Homework 02: Data Wrangling

due Wednesday, September 22 at 11:59p

Goals

In this homework, you will…

Getting started

Packages

We will use the tidyverse package for this assignment. If you wish to use the viridis color palettes, you will need the viridis package as well.

library(tidyverse)
library(viridis)

Data: Congressional class of 2018

In 2018, Democrats won the majority in Congress for the first time since the Tea Party wave in 2010. Yet within the Democratic Party, a wide variety of ideologies and perspectives exist. In this assignment, you will work with multiple related data sets to answer questions about Democratic members of Congress who served in the 116th Congress (2017-2019).

A brief description of the datasets and how they are related to each other is provided below.

The ideologies dataset contains information on Democratic representatives’ ideologies. Observations are uniquely identified by bioname and icpsr.

The variables in this dataset are:

The district_info dataset contains information about the representatives’ district. Observations are uniquely identified by bioname and bioguide_id.

The variables in this dataset are:

Members of Congress typically join a series of caucuses with representatives who have similar interests, districts, or ideologies. Within the Democratic Party, two prominent caucuses are the Blue Dog Coalition, a group of more moderate Democrats, and the Congressional Progressive Caucus, which is made up of more progressive Democrats.

The caucus dataset contains three variables:

Exercises

Tips

One ideology measure we will work with are DW-Nominate scores. These are created using advanced statistical methods. For the purpose of this assignment, we will be focusing on 1st Dimension DW-Nominate scores (nominate_dim1). These scores generally vary from -1 (most liberal) to 1 (most conservative). Since we are working with Democrats, all scores will be negative. If you are interested in learning more about this measure, this article provides a primer about the scores.

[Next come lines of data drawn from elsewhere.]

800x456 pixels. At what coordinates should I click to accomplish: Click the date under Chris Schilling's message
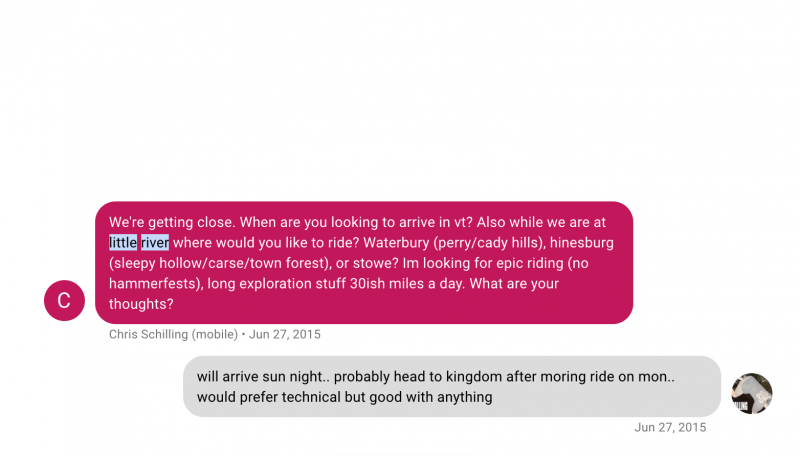click(x=285, y=334)
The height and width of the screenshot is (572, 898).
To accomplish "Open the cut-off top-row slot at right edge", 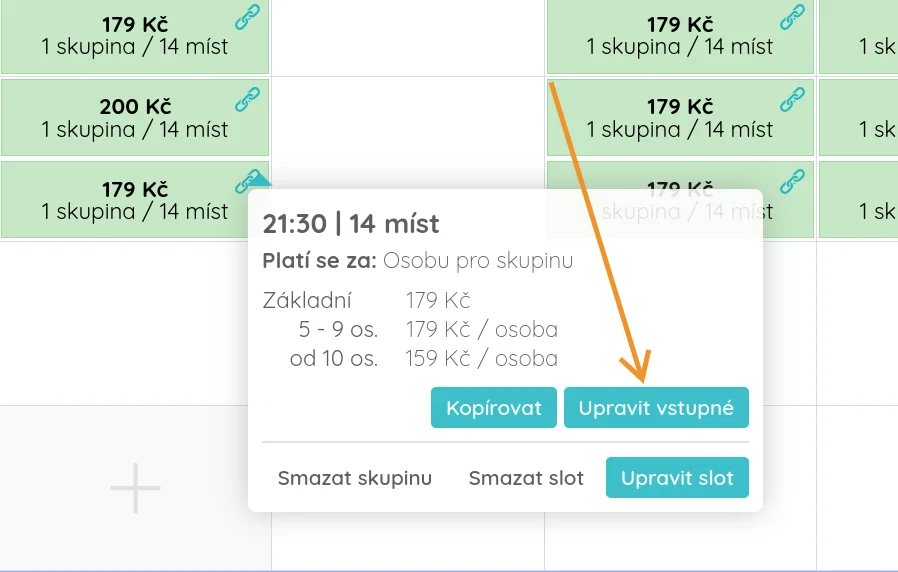I will point(860,36).
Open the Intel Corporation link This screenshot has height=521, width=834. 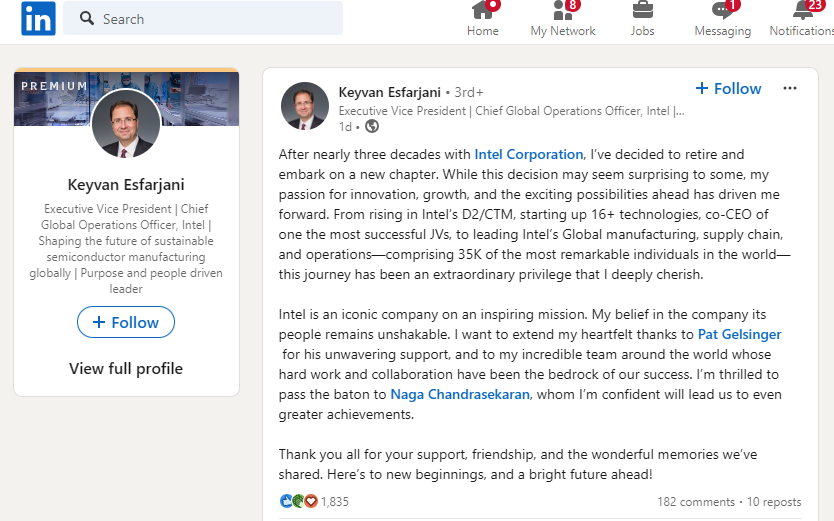click(x=529, y=154)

  1. Let’s start by creating an analysis data set that includes variables from all three data sets.

    • First, join the district_info to the ideologies data frame. The goal is to keep all of the rows and columns in the ideologies data frame. Call this new data frame full_data.
    • Next, use the appropriate join to add columns from the caucus data frame to full_data.
    • Lastly, we need to add information to the data frame about the region a state is located in. We will use the region in later exercises. To do so, we will use information from two data sets that are already loaded as part of R - state.region and state.abb. Use the code below to create a tibble called states that includes the state abbreviation and the region. Then use an appropriate join to add the region from states to full_data.
states <- tibble(state_abbrev = state.abb, 
                 region = state.region)

The final full_data should have 238 observations and 11 variables.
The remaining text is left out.